§ Exercise details:
Retype all of the records precisely.

Top of Record excerpts

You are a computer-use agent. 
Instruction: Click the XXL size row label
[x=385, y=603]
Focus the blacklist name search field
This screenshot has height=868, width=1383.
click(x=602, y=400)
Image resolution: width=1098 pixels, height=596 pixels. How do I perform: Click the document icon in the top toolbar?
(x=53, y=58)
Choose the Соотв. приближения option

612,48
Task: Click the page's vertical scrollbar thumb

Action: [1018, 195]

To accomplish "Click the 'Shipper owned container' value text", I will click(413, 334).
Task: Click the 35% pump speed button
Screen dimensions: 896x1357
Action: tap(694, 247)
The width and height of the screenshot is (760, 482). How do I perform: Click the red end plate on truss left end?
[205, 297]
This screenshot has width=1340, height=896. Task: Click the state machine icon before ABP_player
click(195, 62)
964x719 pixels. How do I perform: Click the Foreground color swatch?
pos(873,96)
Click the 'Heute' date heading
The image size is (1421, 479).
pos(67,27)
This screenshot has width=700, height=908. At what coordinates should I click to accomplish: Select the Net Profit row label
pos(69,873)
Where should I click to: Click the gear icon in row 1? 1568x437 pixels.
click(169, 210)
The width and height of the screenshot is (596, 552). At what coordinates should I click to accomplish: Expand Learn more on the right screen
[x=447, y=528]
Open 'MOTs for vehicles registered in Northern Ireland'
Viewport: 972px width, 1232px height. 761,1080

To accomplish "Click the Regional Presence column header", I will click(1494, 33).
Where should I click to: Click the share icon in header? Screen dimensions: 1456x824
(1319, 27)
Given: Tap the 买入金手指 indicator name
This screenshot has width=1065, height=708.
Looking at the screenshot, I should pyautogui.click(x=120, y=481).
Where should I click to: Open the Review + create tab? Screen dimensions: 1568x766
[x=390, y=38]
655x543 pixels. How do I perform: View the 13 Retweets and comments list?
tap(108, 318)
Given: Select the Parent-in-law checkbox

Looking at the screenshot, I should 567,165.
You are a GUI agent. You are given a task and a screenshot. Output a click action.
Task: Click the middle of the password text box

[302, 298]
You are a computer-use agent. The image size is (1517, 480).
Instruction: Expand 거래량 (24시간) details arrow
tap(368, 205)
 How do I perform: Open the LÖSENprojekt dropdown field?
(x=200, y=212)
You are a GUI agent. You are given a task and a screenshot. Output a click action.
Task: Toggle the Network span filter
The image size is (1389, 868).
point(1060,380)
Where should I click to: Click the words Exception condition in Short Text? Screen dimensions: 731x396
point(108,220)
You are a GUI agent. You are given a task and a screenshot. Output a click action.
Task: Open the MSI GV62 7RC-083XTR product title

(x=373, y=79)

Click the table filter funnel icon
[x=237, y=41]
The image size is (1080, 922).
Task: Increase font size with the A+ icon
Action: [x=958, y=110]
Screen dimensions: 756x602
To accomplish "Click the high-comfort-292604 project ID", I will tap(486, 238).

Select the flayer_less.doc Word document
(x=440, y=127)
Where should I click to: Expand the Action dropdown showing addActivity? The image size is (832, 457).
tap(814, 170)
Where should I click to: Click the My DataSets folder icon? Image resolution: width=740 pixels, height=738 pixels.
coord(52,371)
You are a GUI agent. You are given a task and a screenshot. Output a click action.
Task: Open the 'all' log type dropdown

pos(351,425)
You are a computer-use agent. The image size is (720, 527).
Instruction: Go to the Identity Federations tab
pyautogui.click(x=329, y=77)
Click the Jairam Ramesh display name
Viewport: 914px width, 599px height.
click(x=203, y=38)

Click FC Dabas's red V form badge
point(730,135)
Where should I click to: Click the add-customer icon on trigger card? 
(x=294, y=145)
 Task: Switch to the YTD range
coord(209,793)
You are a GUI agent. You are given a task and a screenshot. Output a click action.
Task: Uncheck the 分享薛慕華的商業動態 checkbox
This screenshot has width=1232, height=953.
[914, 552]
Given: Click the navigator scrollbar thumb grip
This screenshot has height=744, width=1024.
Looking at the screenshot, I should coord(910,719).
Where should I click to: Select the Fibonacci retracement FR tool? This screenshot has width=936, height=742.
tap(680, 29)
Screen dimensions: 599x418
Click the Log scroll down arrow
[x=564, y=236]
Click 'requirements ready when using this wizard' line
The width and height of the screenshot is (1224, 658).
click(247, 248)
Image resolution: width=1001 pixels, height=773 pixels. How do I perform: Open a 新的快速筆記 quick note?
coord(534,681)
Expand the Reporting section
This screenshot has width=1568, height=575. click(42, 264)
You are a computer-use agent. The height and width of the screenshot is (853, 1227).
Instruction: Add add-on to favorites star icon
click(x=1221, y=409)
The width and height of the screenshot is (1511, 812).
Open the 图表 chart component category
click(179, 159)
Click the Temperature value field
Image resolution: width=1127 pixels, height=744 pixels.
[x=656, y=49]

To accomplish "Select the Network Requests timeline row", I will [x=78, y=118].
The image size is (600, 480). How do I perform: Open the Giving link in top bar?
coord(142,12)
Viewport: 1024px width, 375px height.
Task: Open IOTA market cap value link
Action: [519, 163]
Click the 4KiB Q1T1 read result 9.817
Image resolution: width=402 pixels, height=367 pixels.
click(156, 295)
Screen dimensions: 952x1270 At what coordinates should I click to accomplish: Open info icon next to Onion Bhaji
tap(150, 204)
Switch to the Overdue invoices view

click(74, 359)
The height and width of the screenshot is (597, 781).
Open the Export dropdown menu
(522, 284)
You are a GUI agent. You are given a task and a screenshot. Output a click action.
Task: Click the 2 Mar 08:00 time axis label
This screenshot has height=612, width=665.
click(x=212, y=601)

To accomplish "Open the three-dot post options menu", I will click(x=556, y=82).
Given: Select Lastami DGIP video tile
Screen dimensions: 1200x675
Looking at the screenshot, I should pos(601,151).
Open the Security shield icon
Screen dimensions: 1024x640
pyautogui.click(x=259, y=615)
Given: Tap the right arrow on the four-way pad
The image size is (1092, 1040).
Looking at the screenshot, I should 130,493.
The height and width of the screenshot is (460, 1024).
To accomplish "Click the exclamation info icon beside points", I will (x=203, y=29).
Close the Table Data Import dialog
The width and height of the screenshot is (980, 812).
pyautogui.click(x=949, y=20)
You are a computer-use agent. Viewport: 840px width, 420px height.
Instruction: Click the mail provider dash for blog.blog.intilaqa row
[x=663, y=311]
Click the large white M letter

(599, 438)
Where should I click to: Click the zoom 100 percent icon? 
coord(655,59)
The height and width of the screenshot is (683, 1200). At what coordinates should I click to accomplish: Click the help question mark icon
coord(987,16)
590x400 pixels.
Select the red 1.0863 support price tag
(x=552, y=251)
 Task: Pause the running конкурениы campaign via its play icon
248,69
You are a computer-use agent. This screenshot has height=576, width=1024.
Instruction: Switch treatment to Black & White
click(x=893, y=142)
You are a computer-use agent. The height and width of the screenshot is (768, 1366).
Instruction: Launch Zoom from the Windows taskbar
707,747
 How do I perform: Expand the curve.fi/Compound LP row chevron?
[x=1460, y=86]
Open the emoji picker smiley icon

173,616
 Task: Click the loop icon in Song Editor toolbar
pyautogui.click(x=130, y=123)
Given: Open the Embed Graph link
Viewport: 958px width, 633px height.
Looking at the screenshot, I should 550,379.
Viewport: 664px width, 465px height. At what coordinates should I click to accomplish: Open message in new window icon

Bottom of Record excerpts

§ Your solution:
You are a computer-use agent. 
Instruction: Click the XXL size row label
[x=385, y=603]
Focus the blacklist name search field
This screenshot has height=868, width=1383.
click(x=602, y=400)
Image resolution: width=1098 pixels, height=596 pixels. How do I perform: Click the document icon in the top toolbar?
(x=53, y=58)
Choose the Соотв. приближения option

612,48
Task: Click the page's vertical scrollbar thumb

Action: [1018, 195]

To accomplish "Click the 'Shipper owned container' value text", I will click(413, 334).
Task: Click the 35% pump speed button
Screen dimensions: 896x1357
Action: tap(694, 247)
The width and height of the screenshot is (760, 482). How do I perform: Click the red end plate on truss left end?
[205, 297]
This screenshot has width=1340, height=896. Task: Click the state machine icon before ABP_player
click(195, 62)
964x719 pixels. How do I perform: Click the Foreground color swatch?
pos(873,96)
Click the 'Heute' date heading
The image size is (1421, 479).
pos(67,27)
This screenshot has width=700, height=908. At what coordinates should I click to accomplish: Select the Net Profit row label
pos(69,873)
Where should I click to: Click the gear icon in row 1? 1568x437 pixels.
click(169, 210)
The width and height of the screenshot is (596, 552). At what coordinates should I click to accomplish: Expand Learn more on the right screen
[x=447, y=528]
Open 'MOTs for vehicles registered in Northern Ireland'
Viewport: 972px width, 1232px height. 761,1080

To accomplish "Click the Regional Presence column header", I will click(1494, 33).
Where should I click to: Click the share icon in header? Screen dimensions: 1456x824
(1319, 27)
Given: Tap the 买入金手指 indicator name
This screenshot has width=1065, height=708.
Looking at the screenshot, I should pyautogui.click(x=120, y=481).
Where should I click to: Open the Review + create tab? Screen dimensions: 1568x766
[x=390, y=38]
655x543 pixels. How do I perform: View the 13 Retweets and comments list?
tap(108, 318)
Given: Select the Parent-in-law checkbox

Looking at the screenshot, I should 567,165.
You are a GUI agent. You are given a task and a screenshot. Output a click action.
Task: Click the middle of the password text box

[302, 298]
You are a computer-use agent. The image size is (1517, 480).
Instruction: Expand 거래량 (24시간) details arrow
tap(368, 205)
 How do I perform: Open the LÖSENprojekt dropdown field?
(x=200, y=212)
You are a GUI agent. You are given a task and a screenshot. Output a click action.
Task: Toggle the Network span filter
The image size is (1389, 868).
point(1060,380)
Where should I click to: Click the words Exception condition in Short Text? Screen dimensions: 731x396
point(108,220)
You are a GUI agent. You are given a task and a screenshot. Output a click action.
Task: Open the MSI GV62 7RC-083XTR product title

(x=373, y=79)

Click the table filter funnel icon
[x=237, y=41]
The image size is (1080, 922).
Task: Increase font size with the A+ icon
Action: [x=958, y=110]
Screen dimensions: 756x602
To accomplish "Click the high-comfort-292604 project ID", I will tap(486, 238).

Select the flayer_less.doc Word document
(x=440, y=127)
Where should I click to: Expand the Action dropdown showing addActivity? The image size is (832, 457).
tap(814, 170)
Where should I click to: Click the My DataSets folder icon? Image resolution: width=740 pixels, height=738 pixels.
coord(52,371)
You are a GUI agent. You are given a task and a screenshot. Output a click action.
Task: Open the 'all' log type dropdown

pos(351,425)
You are a computer-use agent. The image size is (720, 527).
Instruction: Go to the Identity Federations tab
pyautogui.click(x=329, y=77)
Click the Jairam Ramesh display name
Viewport: 914px width, 599px height.
click(x=203, y=38)

Click FC Dabas's red V form badge
point(730,135)
Where should I click to: Click the add-customer icon on trigger card? 
(x=294, y=145)
 Task: Switch to the YTD range
coord(209,793)
You are a GUI agent. You are given a task and a screenshot. Output a click action.
Task: Uncheck the 分享薛慕華的商業動態 checkbox
This screenshot has width=1232, height=953.
[914, 552]
Given: Click the navigator scrollbar thumb grip
This screenshot has height=744, width=1024.
Looking at the screenshot, I should coord(910,719).
Where should I click to: Select the Fibonacci retracement FR tool? This screenshot has width=936, height=742.
tap(680, 29)
Screen dimensions: 599x418
Click the Log scroll down arrow
[x=564, y=236]
Click 'requirements ready when using this wizard' line
The width and height of the screenshot is (1224, 658).
click(247, 248)
Image resolution: width=1001 pixels, height=773 pixels. How do I perform: Open a 新的快速筆記 quick note?
coord(534,681)
Expand the Reporting section
This screenshot has width=1568, height=575. click(42, 264)
You are a computer-use agent. The height and width of the screenshot is (853, 1227).
Instruction: Add add-on to favorites star icon
click(x=1221, y=409)
The width and height of the screenshot is (1511, 812).
Open the 图表 chart component category
click(179, 159)
Click the Temperature value field
Image resolution: width=1127 pixels, height=744 pixels.
[x=656, y=49]

To accomplish "Select the Network Requests timeline row", I will [x=78, y=118].
The image size is (600, 480). How do I perform: Open the Giving link in top bar?
coord(142,12)
Viewport: 1024px width, 375px height.
Task: Open IOTA market cap value link
Action: [519, 163]
Click the 4KiB Q1T1 read result 9.817
Image resolution: width=402 pixels, height=367 pixels.
click(156, 295)
Screen dimensions: 952x1270 At what coordinates should I click to accomplish: Open info icon next to Onion Bhaji
tap(150, 204)
Switch to the Overdue invoices view

click(74, 359)
The height and width of the screenshot is (597, 781).
Open the Export dropdown menu
(522, 284)
You are a GUI agent. You are given a task and a screenshot. Output a click action.
Task: Click the 2 Mar 08:00 time axis label
This screenshot has height=612, width=665.
click(x=212, y=601)

To accomplish "Open the three-dot post options menu", I will click(x=556, y=82).
Given: Select Lastami DGIP video tile
Screen dimensions: 1200x675
Looking at the screenshot, I should pos(601,151).
Open the Security shield icon
Screen dimensions: 1024x640
pyautogui.click(x=259, y=615)
Given: Tap the right arrow on the four-way pad
The image size is (1092, 1040).
Looking at the screenshot, I should 130,493.
The height and width of the screenshot is (460, 1024).
To accomplish "Click the exclamation info icon beside points", I will (x=203, y=29).
Close the Table Data Import dialog
The width and height of the screenshot is (980, 812).
pyautogui.click(x=949, y=20)
You are a computer-use agent. Viewport: 840px width, 420px height.
Instruction: Click the mail provider dash for blog.blog.intilaqa row
[x=663, y=311]
Click the large white M letter

(599, 438)
Where should I click to: Click the zoom 100 percent icon? 
coord(655,59)
The height and width of the screenshot is (683, 1200). At what coordinates should I click to accomplish: Click the help question mark icon
coord(987,16)
590x400 pixels.
Select the red 1.0863 support price tag
(x=552, y=251)
 Task: Pause the running конкурениы campaign via its play icon
248,69
You are a computer-use agent. This screenshot has height=576, width=1024.
Instruction: Switch treatment to Black & White
click(x=893, y=142)
You are a computer-use agent. The height and width of the screenshot is (768, 1366).
Instruction: Launch Zoom from the Windows taskbar
707,747
 How do I perform: Expand the curve.fi/Compound LP row chevron?
[x=1460, y=86]
Open the emoji picker smiley icon

173,616
 Task: Click the loop icon in Song Editor toolbar
pyautogui.click(x=130, y=123)
Given: Open the Embed Graph link
Viewport: 958px width, 633px height.
Looking at the screenshot, I should 550,379.
Viewport: 664px width, 465px height. At what coordinates should I click to accomplish: Open message in new window icon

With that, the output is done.